One hundred and three healthy subjects from the general population were enrolled in the study. Shyness was evaluated using the Revised Cheek and Buss Shyness Scale, rumination was assessed using the Ruminative Response Scale, metacognition was evaluated using the Meta-Cognitions Questionnaire 30, and anxiety levels were measured using the State Trait Anxiety Inventory form Y. Correlation analyses, mediation models and 95% bias-corrected and accelerated (BCaCI) bootstrapped analyses were performed. Mediation analyses were adjusted for sex and anxiety.
Shyness, rumination and metacognition were significantly correlated (P < 0.05). The relationship between metacognition and shyness was fully mediated by rumination (Indirect effect: 0.20; 95% BCaCI: 0.08-0.33).
These findings suggest an association between metacognition and shyness. Rumination mediated the relationship between metacognition and shyness, suggesting that rumination could be a cognitive strategy for shy people. Future research should explore the relationship between these constructs in more depth.
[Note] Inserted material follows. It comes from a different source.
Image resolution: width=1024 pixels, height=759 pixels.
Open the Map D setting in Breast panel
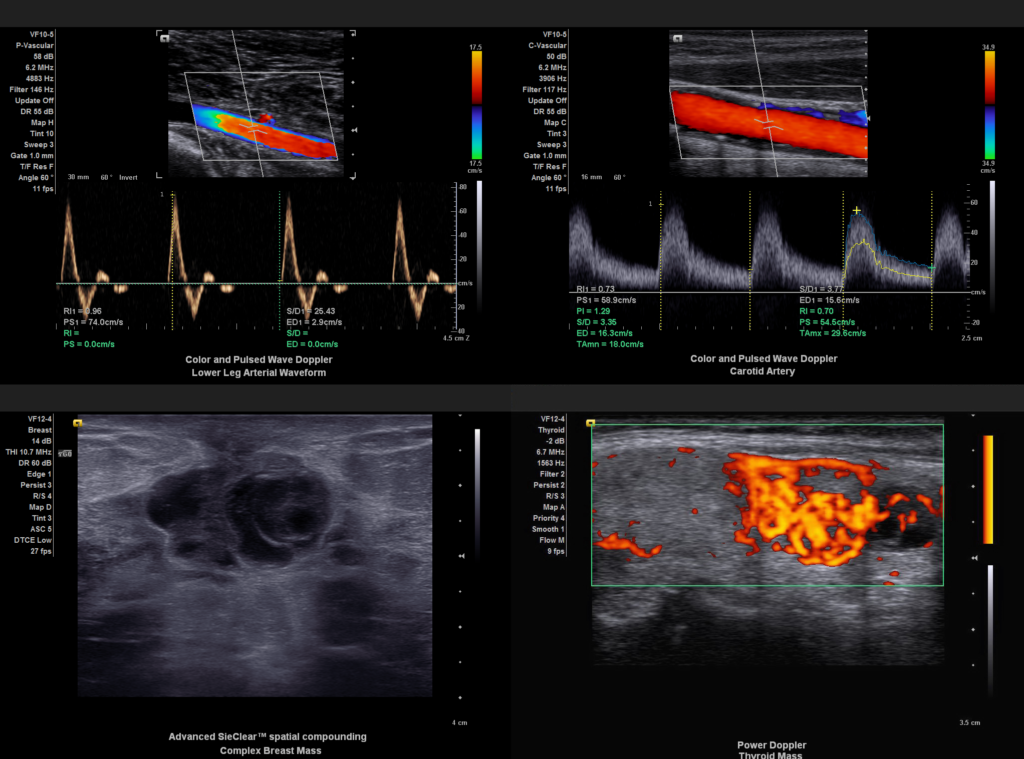(x=41, y=507)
Core tip: No previous studies have explored the relationship between metacognitive belief, rumination and shyness in a sample of adults. This research, based on the self-regulatory executive function model, explores the association between metacognitive beliefs, rumination and shyness. Results show a correlation between shyness, rumination and metacognition. Moreover, the relationship between metacognition and shyness was fully mediated by rumination. These findings have important implications for strengthening the social skills of shy individuals.